Lately, more so than usual, they haven’t been.
It’s a shame because, even without their cooperation, we manage to produce balanced accounts of what goes on in Baltimore government.
Our reporting can debunk not just bland City Hall reassurances that “There’s no problem here,” but also unproven accusations that City Hall enabled indictable offenses.
Such was the case with Mark Reutter’s story Friday on the homeless services grant. (Quick history: The handling of the grant was slammed with a harsh federal audit and has resulted in taxpayers having to send nearly $4 million back to the Department of Housing and Urban Development.)

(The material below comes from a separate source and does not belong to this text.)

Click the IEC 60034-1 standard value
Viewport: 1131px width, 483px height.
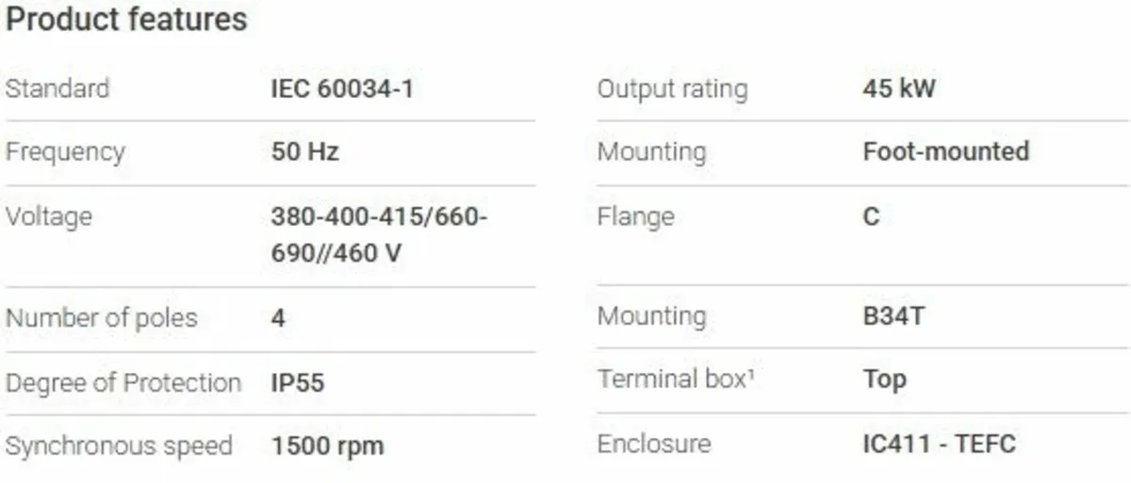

Mark’s reporting, based on the full and so far unreleased HUD report, didn’t let City Hall off the hook. The Mayor’s Office of Human Services got pretty much all of the blame in the report for multiple failures in the oversight of grant monies and activities, he explained.
Separating Fact from Fiction
But Mark noted also that, judging by the document and his additional reporting, there’s no basis for conspiracy theories that United Way, the city and unnamed non-profits had pocketed millions of dollars intended for the homeless.
One reason I’m proud of this story is that it is not one of those quickie, faux-judicious on-the-one-hand, on-the-other-hand treatments where everyone gets a gentle reproof and then it’s back to business as usual.
He waded into a swamp of bureaucratic jargon and came away with a plain-English analysis that was deep and nuanced. The mayor and city agencies spend large amounts of our tax dollars to hire public information officers to, ostensibly, do just that.
Separating fact from fiction, understanding what was accomplished and what went wrong – that’s good journalism.
Lucid information aimed at making local government work better – you’d think city officials would want that, too, and realize they could get more of it by answering our questions.